BOLIVIA: Economists & the IMF predict a worsening of the economic crisis

The country appears to be “in reverse and out of control,” after the International Monetary Fund (IMF) predicted a 3.3% drop in Gross Domestic Product (GDP), and an inflation rate that would rise to 20.7%.

La Paz, Apr. 16 (DPnet).– When Rodrigo Paz assumed office in November 2025, he declared an "economic, financial, energy, and social emergency." Key measures were the end of fuel subsidies, export liberalization, contracts to attract foreign companies, and the dismantling of some labor protections. The government initially called to join a round of "dialogue," and the official narrative was categorical: those who did not participate were unpatriotic, because opposing the decree was presented as akin to pushing the country into bankruptcy.

At this point, the IMF projects a “deeper recession of -3.3%, inflation that would rise to 20.7%, and an economic environment marked by more severe restrictions." The causes of this worsening lie in the continued decline of the hydrocarbons sector, acute fuel shortages, a collapsing fiscal balance, the persistent lack of foreign currency, the forced adjustment of spending, and the impact of adverse external factors, such as the war in the Middle East.

During his first 100 days, President Paz found that foreign exchange reserves have almost evaporated, forcing him to a severe rationing of U.S. dollars.
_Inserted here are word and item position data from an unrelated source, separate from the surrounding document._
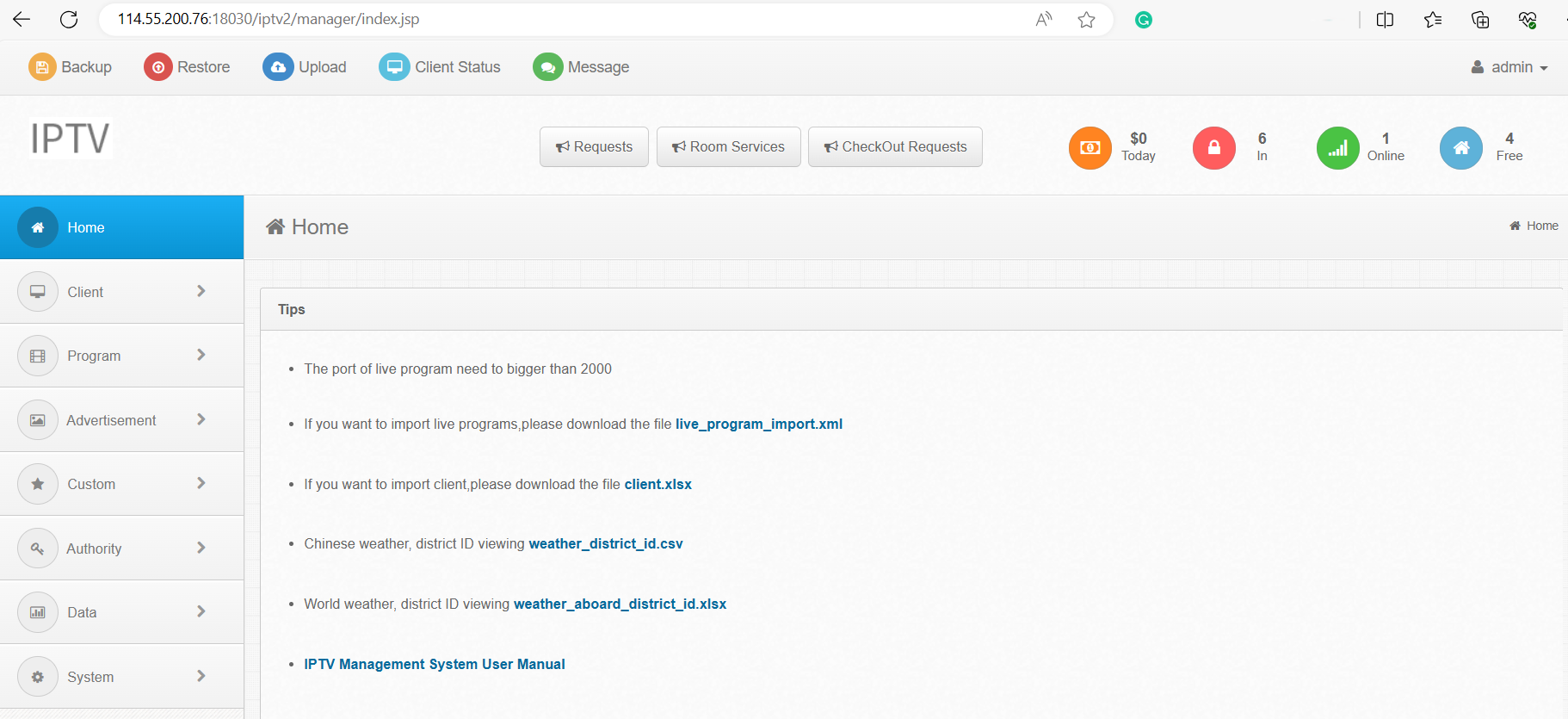Click the orange Backup icon
Viewport: 1568px width, 719px height.
coord(42,67)
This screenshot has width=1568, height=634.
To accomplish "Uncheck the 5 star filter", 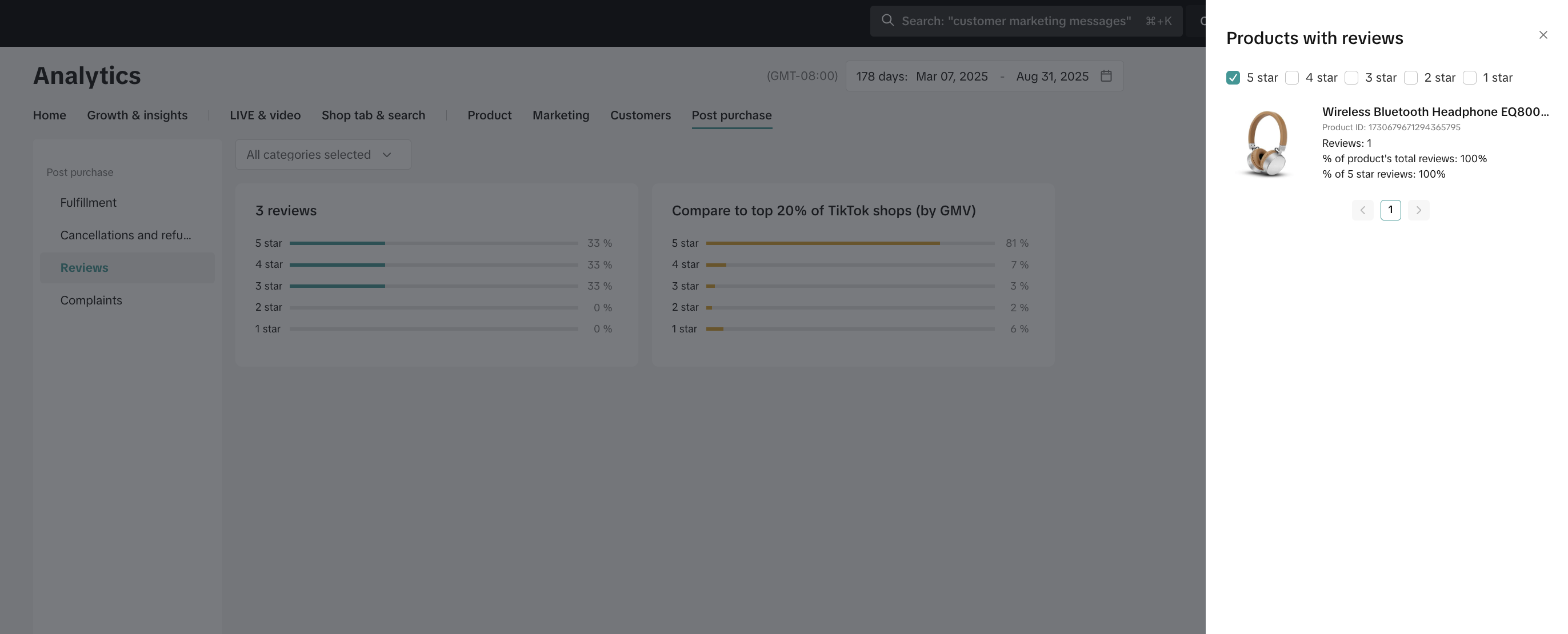I will pyautogui.click(x=1233, y=78).
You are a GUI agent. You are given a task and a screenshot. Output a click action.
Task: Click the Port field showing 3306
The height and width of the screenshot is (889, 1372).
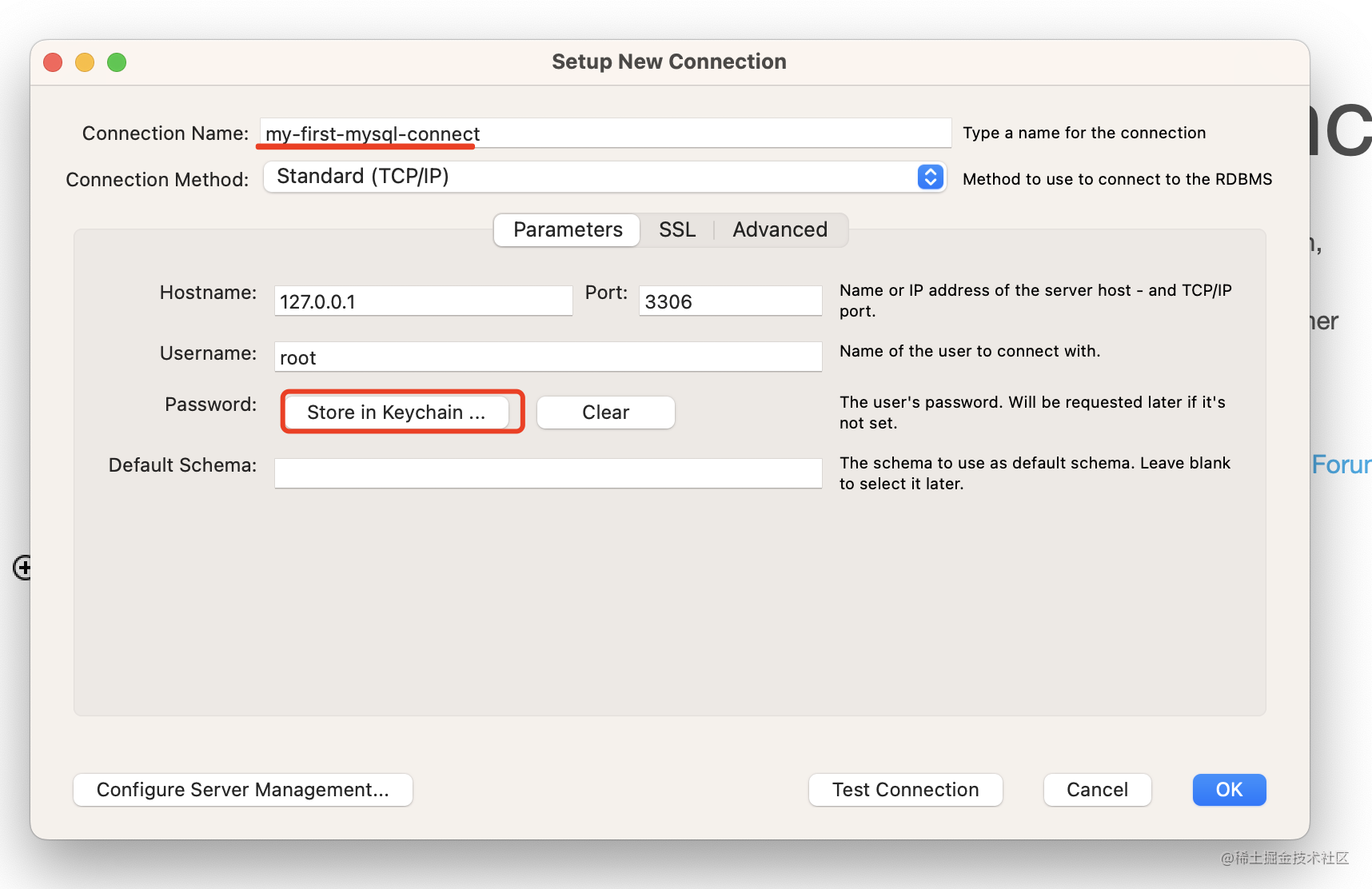pos(729,301)
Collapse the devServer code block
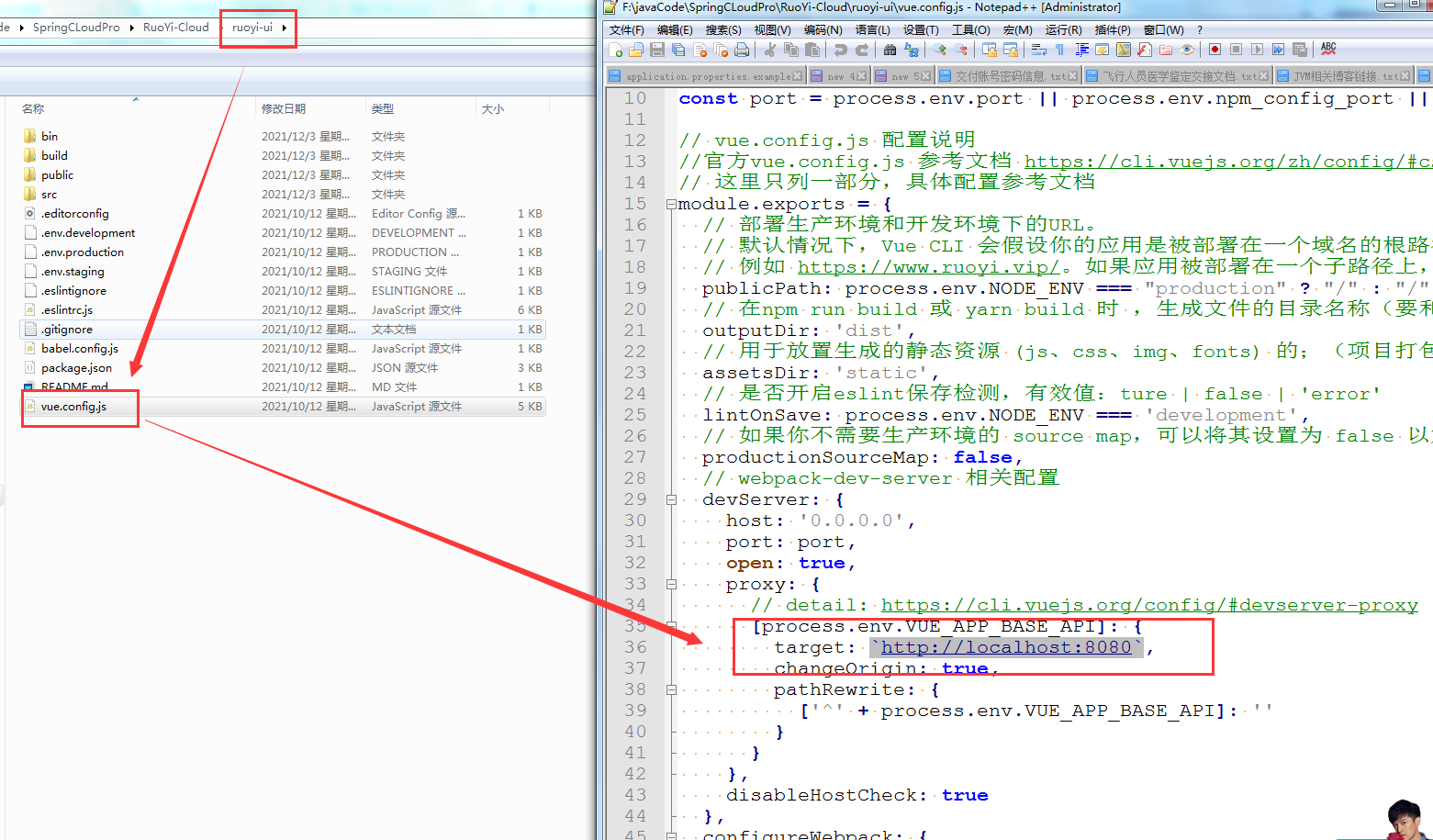Image resolution: width=1433 pixels, height=840 pixels. (x=671, y=498)
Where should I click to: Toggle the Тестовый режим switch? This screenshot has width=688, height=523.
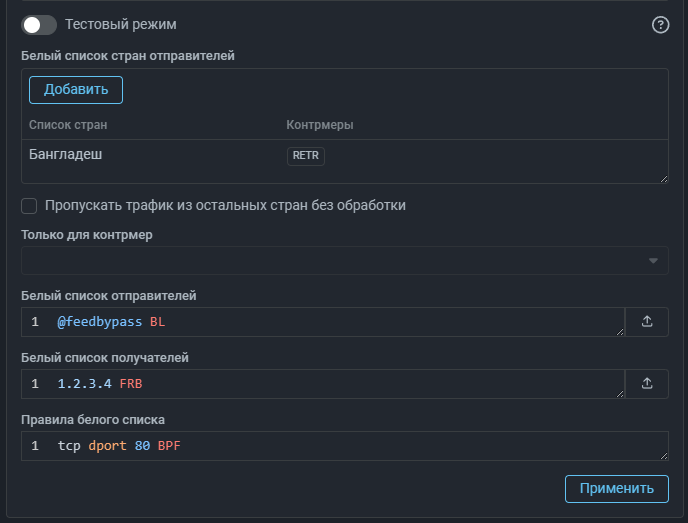pyautogui.click(x=39, y=25)
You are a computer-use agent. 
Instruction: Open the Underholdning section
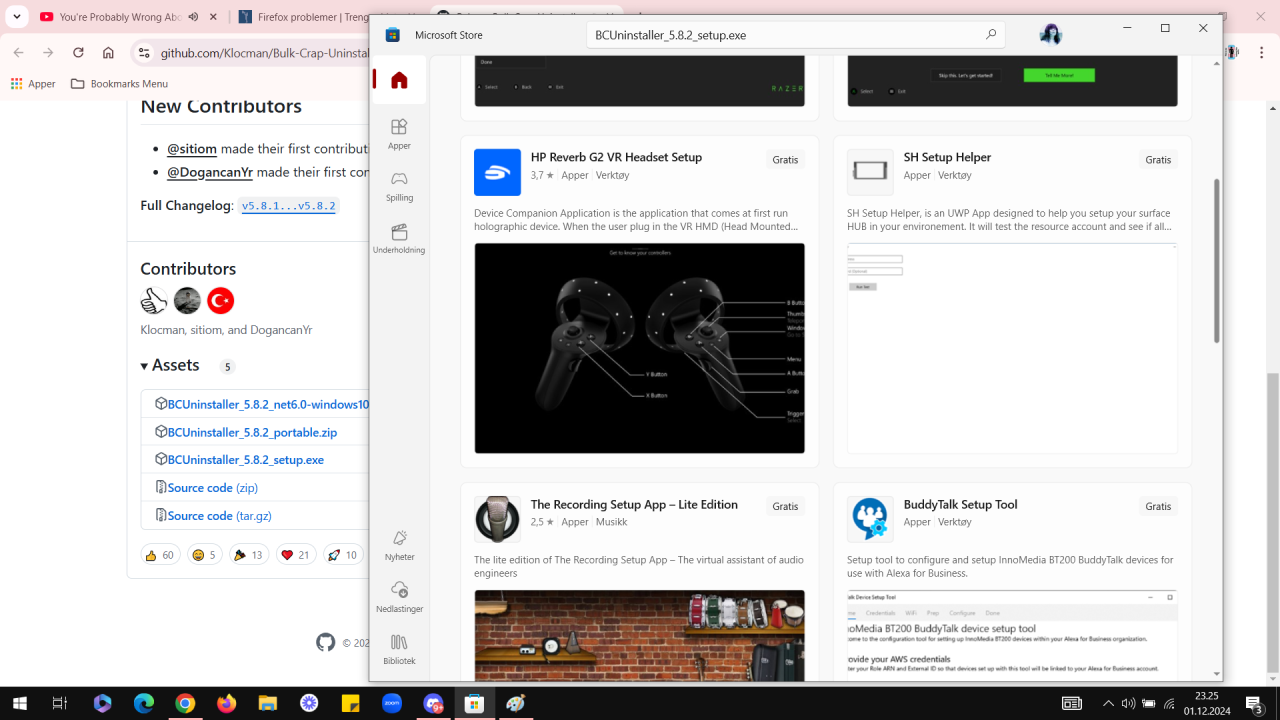tap(399, 238)
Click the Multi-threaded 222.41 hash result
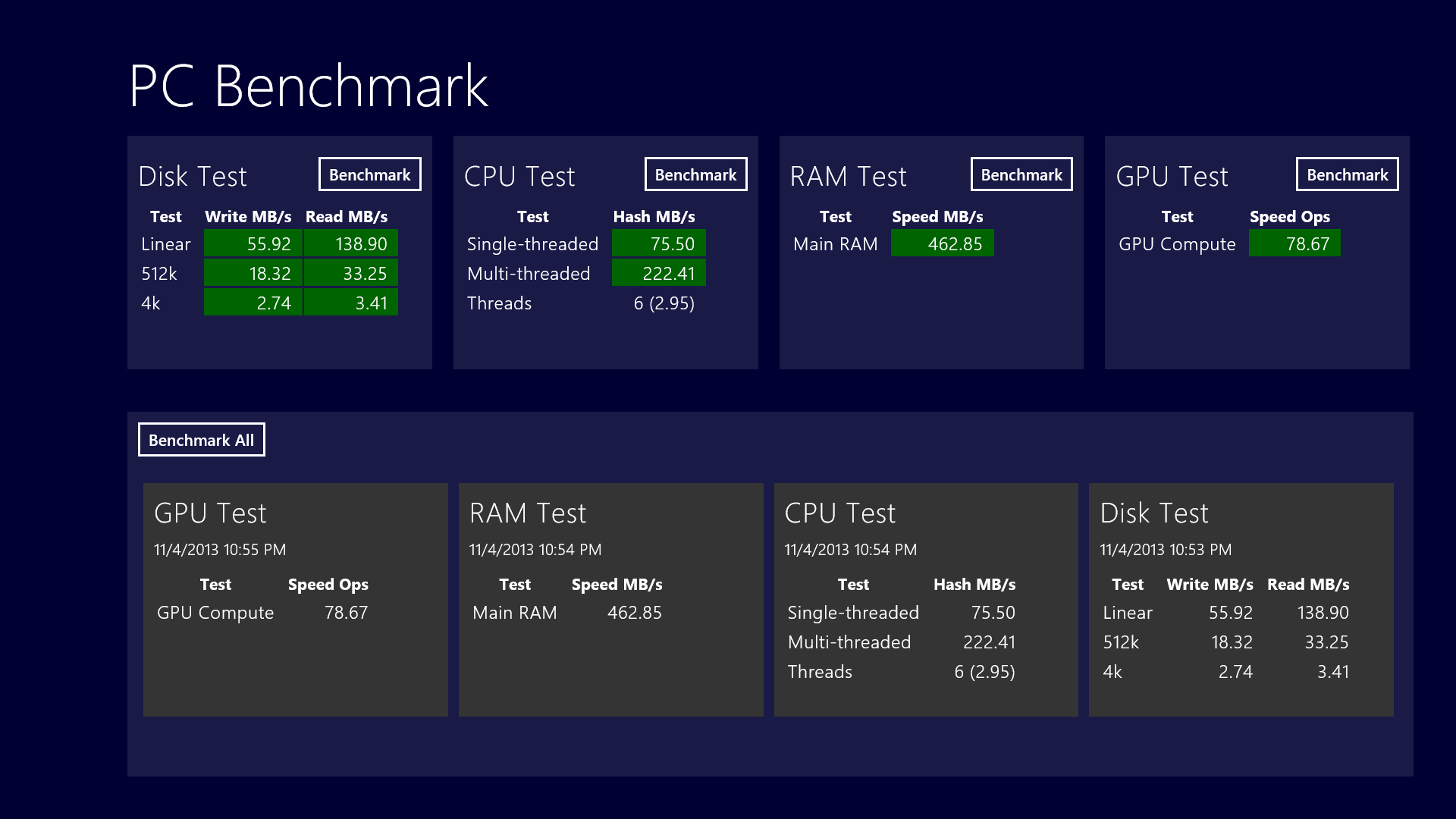 658,273
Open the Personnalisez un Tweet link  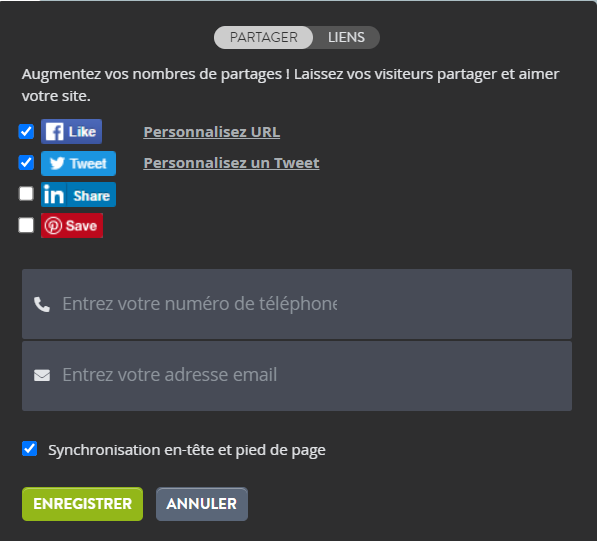[x=231, y=163]
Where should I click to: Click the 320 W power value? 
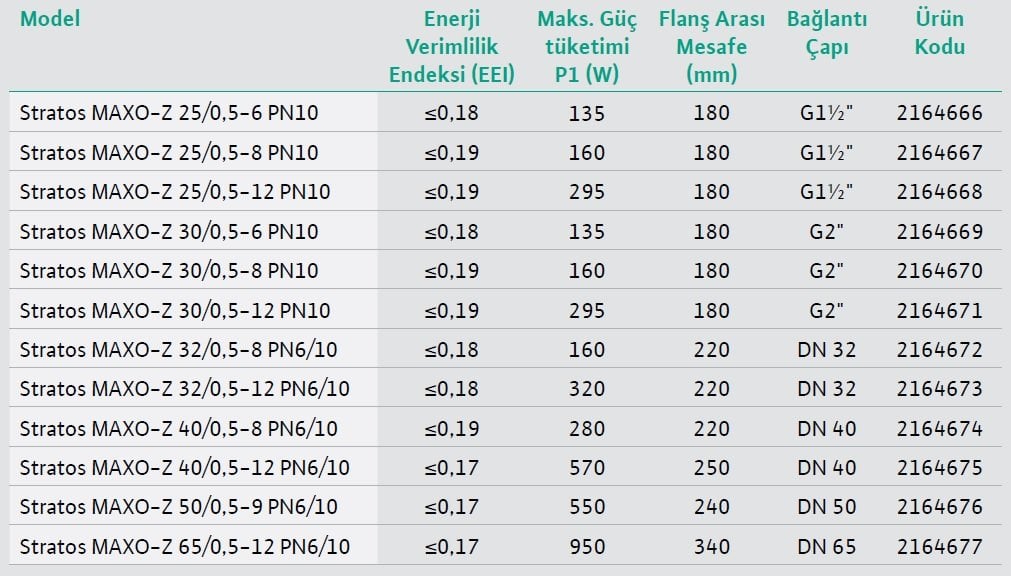587,389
Shortages of fuel and essential goods followed the failure of the state-run gas industry, once the engine of the economy, that has caused further massive fiscal deficits.

With unsustainable debt levels, the government is seeking massive international loans while contemplating harsh austerity measures to address structural imbalances.

Potential 2026 Outlook

  •     Structural Adjustments: Deepening economic woes are forcing a transition away from two decades of socialist, state-driven economic models toward market-friendly policies.
  •     Social Unrest Risk: Rising costs and shortages increase the risk of widespread public dissatisfaction, with predictions that if reforms are not handled carefully, a social uprising could occur.
  •     Long-Term Strain: Experts warn that the economic contraction will likely continue into 2026, with the worst of the crisis potentially still ahead.
  •     30% projected reduction in public spending: Thus far only a 10% cut has been delivered through the elimination of fuel subsidies. The remaining reduction should come through targeting public sector payrolls and purchases of goods and services, with a focus on State-Owned Enterprises (SOEs).

Our Debt Sustainability Analysis demonstrates that a five-year reprofiling of bilateral and private external debt is necessary to restore debt sustainability and support growth. This would represent $4 billion in hard currency savings, and lead public debt to peak in 2026 before declining steadily to 93% of GDP by 2030.

On his part, President Paz repeats a simple but handy refrain: “ideology doesn’t put food on the table.” It’s a phrase that says little, but that means a lot. It allows the dismantling of social programs, justifies budget cuts, and presents austerity measures not as a political decision but as simple economic realism. It shows the president’s decisions not expressing a specific ideology but rather a technical rationality that’s neutral and based on “common sense.”